All definitions of plantation tend to differentiate it from other agricultural forms of production by size, authority structure, crop or labour force characteristics (low skills, work gangs, various forms of servility). The theory of plantations has a long lineage that can be traced back to David Ricardo and John Stuart Mill in the nineteenth century through to H.J. Nieboer and Edgar Thompson in the twentieth. An important distinction has been made between old and new style plantations in which the former (e.g. the hacienda in Central America) were essentially pre-capitalist with surpluses directed at conspicuous consumption, while the latter were capitalist enterprises driven by the rigours of capitalist accumulation (see feudalism and capitalism).
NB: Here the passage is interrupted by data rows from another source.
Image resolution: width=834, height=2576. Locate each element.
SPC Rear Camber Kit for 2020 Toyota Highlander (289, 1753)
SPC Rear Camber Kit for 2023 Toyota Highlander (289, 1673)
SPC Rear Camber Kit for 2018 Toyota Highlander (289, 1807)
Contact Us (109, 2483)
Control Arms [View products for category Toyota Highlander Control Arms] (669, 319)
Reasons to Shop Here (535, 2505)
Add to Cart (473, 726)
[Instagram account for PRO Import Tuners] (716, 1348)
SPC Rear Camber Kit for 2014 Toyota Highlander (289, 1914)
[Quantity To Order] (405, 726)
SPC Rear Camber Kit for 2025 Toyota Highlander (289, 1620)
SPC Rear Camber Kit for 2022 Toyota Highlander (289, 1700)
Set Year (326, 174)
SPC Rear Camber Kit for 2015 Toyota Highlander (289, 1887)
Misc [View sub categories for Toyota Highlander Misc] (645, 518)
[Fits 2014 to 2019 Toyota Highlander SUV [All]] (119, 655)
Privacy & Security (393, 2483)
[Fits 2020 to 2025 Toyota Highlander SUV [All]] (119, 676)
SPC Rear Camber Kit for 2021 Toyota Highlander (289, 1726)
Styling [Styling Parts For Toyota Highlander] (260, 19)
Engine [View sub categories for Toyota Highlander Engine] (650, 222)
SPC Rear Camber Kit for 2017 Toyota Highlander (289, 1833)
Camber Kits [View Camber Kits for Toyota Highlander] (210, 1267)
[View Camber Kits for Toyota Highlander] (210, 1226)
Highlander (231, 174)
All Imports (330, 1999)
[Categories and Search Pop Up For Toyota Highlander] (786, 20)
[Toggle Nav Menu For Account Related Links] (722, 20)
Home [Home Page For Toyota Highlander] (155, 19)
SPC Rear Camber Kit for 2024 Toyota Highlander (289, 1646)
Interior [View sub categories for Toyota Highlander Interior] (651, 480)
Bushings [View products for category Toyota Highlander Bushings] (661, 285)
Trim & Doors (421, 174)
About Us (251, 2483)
Recent work has seen plantations as \'totalizing institutions\' whose historical connections with racism and slavery have fundamentally shaped entire social and political structures (as in the Caribbean and the US South) but have also acted as powerful agents of underdevelopment. Plantations and plantation economies and societies cannot be understood in terms of the narrow logic of production of the enterprise alone, however. The enormously diverse forms and circumstances in which the plantation has persisted and transformed itself must be rooted in the historical forms and rhythms of capitalist accumulation under specific land, labour and capital markets. (MW)

References Beckford, G. 1972: Persistent poverty: underdevelopment in plantation economies of the Third World. London: Oxford University Press. Thompson, E. 1983: Plantation society, Durham: Duke University Press.